* [YOUR OBJECTIVE] Would you write the data out once more, exactly as it is?

++++ DATA FOR ANALYSIS ++++

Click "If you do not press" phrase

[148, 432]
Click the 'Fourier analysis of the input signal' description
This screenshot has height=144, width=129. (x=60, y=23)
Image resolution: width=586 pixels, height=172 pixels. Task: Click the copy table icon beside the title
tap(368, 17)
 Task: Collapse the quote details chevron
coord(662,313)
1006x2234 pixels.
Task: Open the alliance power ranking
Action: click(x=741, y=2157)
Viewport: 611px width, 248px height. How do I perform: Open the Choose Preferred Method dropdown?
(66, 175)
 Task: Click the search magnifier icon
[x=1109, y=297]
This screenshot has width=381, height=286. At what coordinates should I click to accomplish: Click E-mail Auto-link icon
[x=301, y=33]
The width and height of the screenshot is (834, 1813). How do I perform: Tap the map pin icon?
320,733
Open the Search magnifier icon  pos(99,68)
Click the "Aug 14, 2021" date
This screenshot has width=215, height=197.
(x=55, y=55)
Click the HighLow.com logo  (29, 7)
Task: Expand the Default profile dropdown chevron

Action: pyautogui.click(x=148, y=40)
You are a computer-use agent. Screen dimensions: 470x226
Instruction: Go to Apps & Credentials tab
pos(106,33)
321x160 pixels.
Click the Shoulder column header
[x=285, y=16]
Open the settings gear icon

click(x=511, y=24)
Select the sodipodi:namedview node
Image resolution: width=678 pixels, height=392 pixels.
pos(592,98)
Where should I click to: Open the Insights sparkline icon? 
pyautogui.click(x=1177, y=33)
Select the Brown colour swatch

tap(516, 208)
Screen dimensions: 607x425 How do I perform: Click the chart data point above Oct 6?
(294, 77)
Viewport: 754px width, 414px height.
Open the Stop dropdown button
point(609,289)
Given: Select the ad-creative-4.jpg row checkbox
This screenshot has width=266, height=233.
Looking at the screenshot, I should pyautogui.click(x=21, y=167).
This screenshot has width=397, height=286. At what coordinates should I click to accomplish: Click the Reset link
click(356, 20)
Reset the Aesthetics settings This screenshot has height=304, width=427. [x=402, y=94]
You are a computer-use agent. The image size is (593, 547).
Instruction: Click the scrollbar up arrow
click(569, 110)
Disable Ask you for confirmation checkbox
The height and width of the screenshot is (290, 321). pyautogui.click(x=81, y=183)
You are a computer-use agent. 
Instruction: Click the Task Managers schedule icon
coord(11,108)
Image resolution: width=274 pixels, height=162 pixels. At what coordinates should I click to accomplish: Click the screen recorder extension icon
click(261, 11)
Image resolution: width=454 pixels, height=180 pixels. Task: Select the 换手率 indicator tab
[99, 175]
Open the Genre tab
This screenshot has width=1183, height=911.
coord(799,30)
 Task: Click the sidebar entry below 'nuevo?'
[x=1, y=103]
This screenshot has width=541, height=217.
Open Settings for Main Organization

++++

* [RESPONSE TO THIS TASK]
Click "If you do not press" phrase

[148, 432]
Click the 'Fourier analysis of the input signal' description
This screenshot has height=144, width=129. (x=60, y=23)
Image resolution: width=586 pixels, height=172 pixels. Task: Click the copy table icon beside the title
tap(368, 17)
 Task: Collapse the quote details chevron
coord(662,313)
1006x2234 pixels.
Task: Open the alliance power ranking
Action: click(x=741, y=2157)
Viewport: 611px width, 248px height. How do I perform: Open the Choose Preferred Method dropdown?
(66, 175)
 Task: Click the search magnifier icon
[x=1109, y=297]
This screenshot has width=381, height=286. At what coordinates should I click to accomplish: Click E-mail Auto-link icon
[x=301, y=33]
The width and height of the screenshot is (834, 1813). How do I perform: Tap the map pin icon?
320,733
Open the Search magnifier icon  pos(99,68)
Click the "Aug 14, 2021" date
This screenshot has width=215, height=197.
(x=55, y=55)
Click the HighLow.com logo  (29, 7)
Task: Expand the Default profile dropdown chevron

Action: pyautogui.click(x=148, y=40)
You are a computer-use agent. Screen dimensions: 470x226
Instruction: Go to Apps & Credentials tab
pos(106,33)
321x160 pixels.
Click the Shoulder column header
[x=285, y=16]
Open the settings gear icon

click(x=511, y=24)
Select the sodipodi:namedview node
Image resolution: width=678 pixels, height=392 pixels.
pos(592,98)
Where should I click to: Open the Insights sparkline icon? 
pyautogui.click(x=1177, y=33)
Select the Brown colour swatch

tap(516, 208)
Screen dimensions: 607x425 How do I perform: Click the chart data point above Oct 6?
(294, 77)
Viewport: 754px width, 414px height.
Open the Stop dropdown button
point(609,289)
Given: Select the ad-creative-4.jpg row checkbox
This screenshot has width=266, height=233.
Looking at the screenshot, I should pyautogui.click(x=21, y=167).
This screenshot has width=397, height=286. At what coordinates should I click to accomplish: Click the Reset link
click(356, 20)
Reset the Aesthetics settings This screenshot has height=304, width=427. [x=402, y=94]
You are a computer-use agent. The image size is (593, 547).
Instruction: Click the scrollbar up arrow
click(569, 110)
Disable Ask you for confirmation checkbox
The height and width of the screenshot is (290, 321). pyautogui.click(x=81, y=183)
You are a computer-use agent. 
Instruction: Click the Task Managers schedule icon
coord(11,108)
Image resolution: width=274 pixels, height=162 pixels. At what coordinates should I click to accomplish: Click the screen recorder extension icon
click(261, 11)
Image resolution: width=454 pixels, height=180 pixels. Task: Select the 换手率 indicator tab
[99, 175]
Open the Genre tab
This screenshot has width=1183, height=911.
coord(799,30)
 Task: Click the sidebar entry below 'nuevo?'
[x=1, y=103]
This screenshot has width=541, height=217.
Open Settings for Main Organization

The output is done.